-- Working data follows --

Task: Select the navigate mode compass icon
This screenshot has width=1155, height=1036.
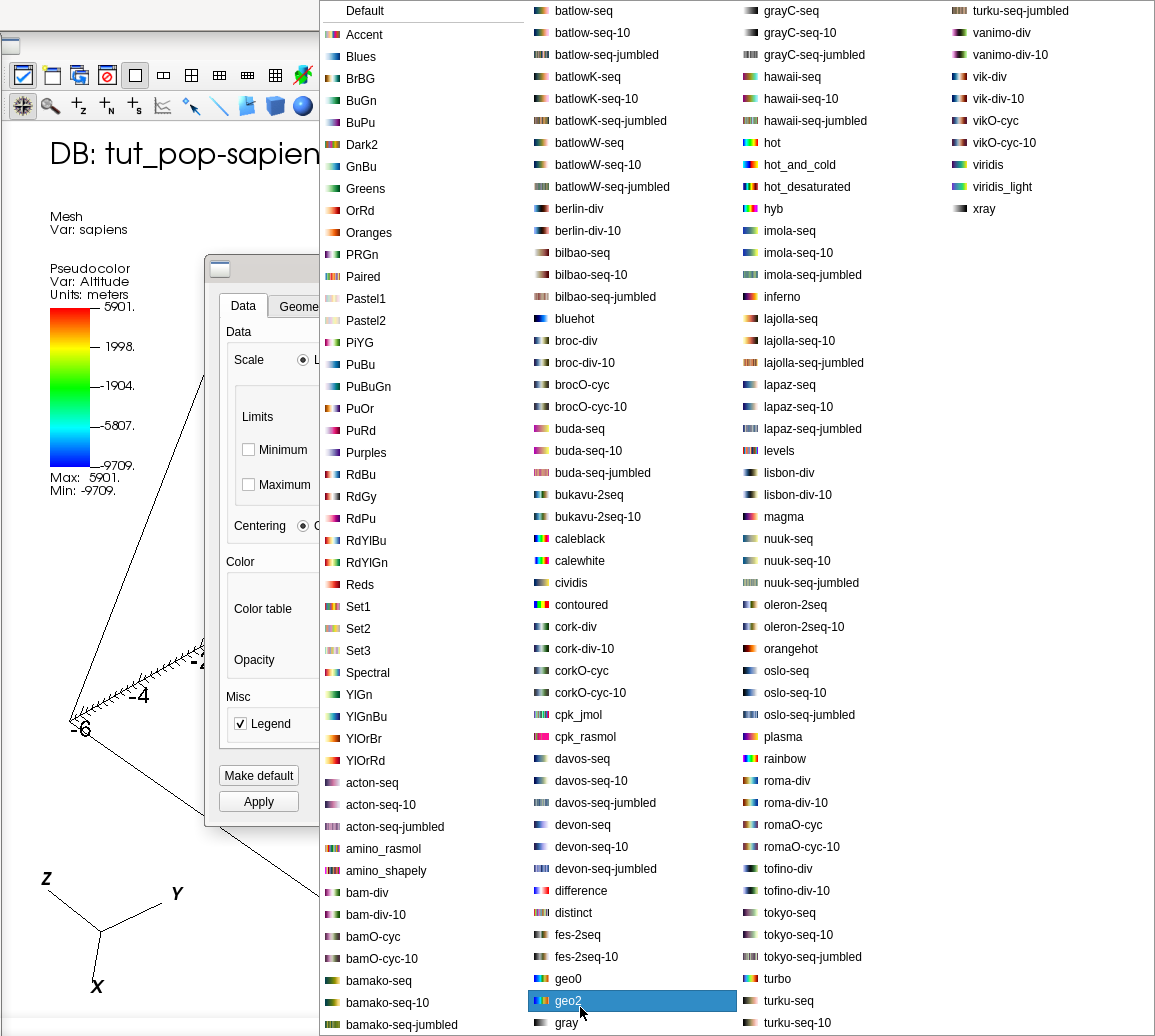Action: point(23,106)
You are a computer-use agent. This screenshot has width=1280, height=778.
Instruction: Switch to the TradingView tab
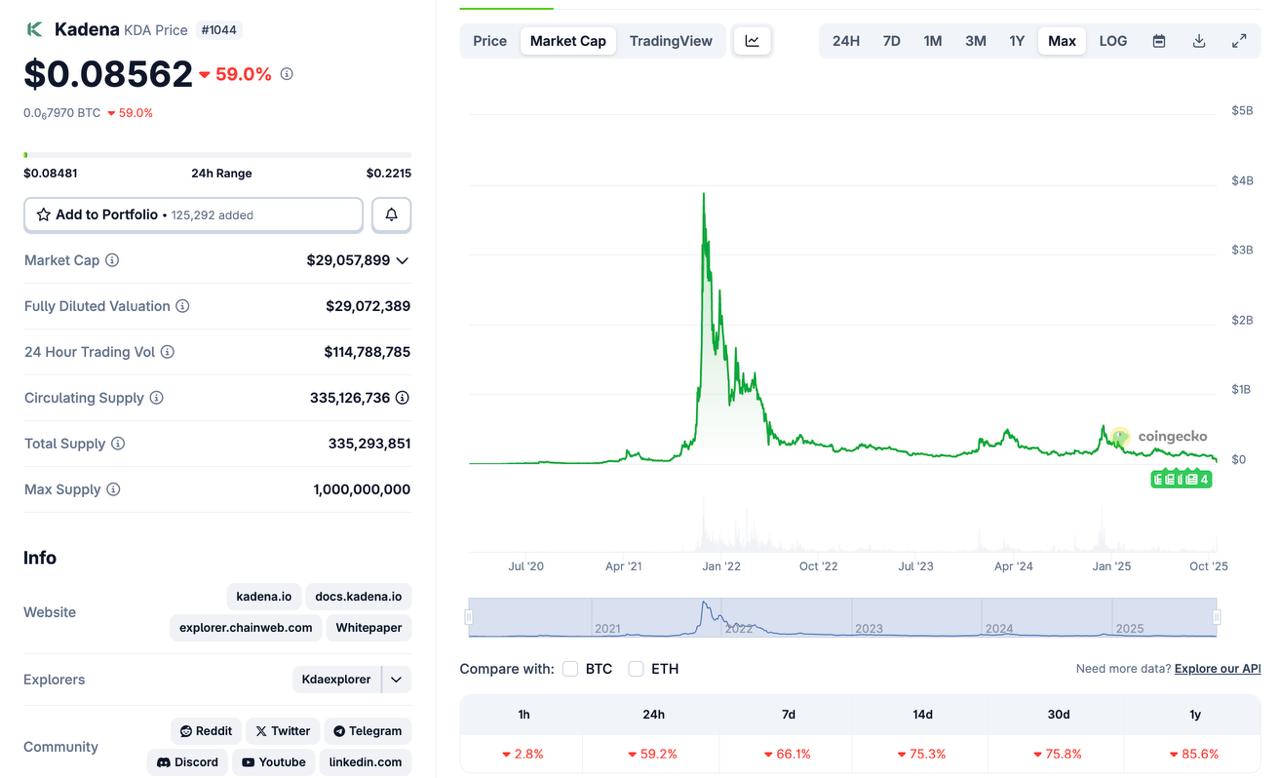point(671,41)
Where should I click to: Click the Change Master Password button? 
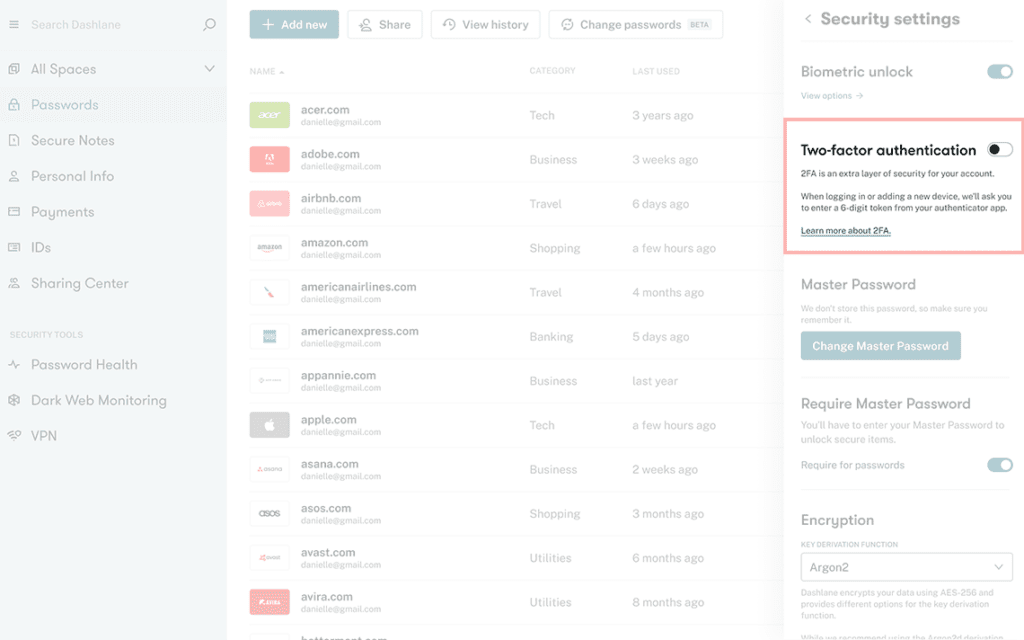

-- Working data concluded --

** Problem to solve **
Please give every line above again word for word, apart from the pictures.

** Reply **
Task: Select the navigate mode compass icon
This screenshot has width=1155, height=1036.
Action: point(23,106)
You are a computer-use agent. This screenshot has width=1280, height=778.
Instruction: Switch to the TradingView tab
point(671,41)
Where should I click to: Click the Change Master Password button? 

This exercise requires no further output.